Transcribe all the lines below exactly. Omit the pictures.

......

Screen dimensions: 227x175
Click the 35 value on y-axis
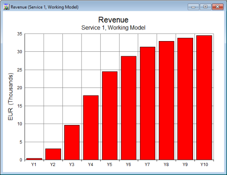pyautogui.click(x=20, y=34)
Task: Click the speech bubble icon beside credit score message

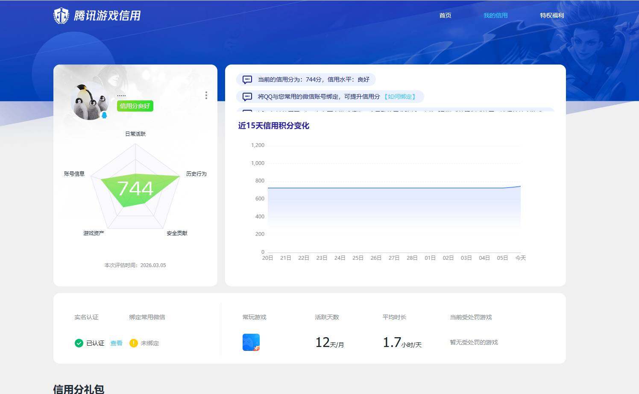Action: pos(247,79)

......

**Response to the task**
Screen dimensions: 227x175
Click the 35 value on y-axis
pyautogui.click(x=20, y=34)
Task: Click the speech bubble icon beside credit score message

Action: pos(247,79)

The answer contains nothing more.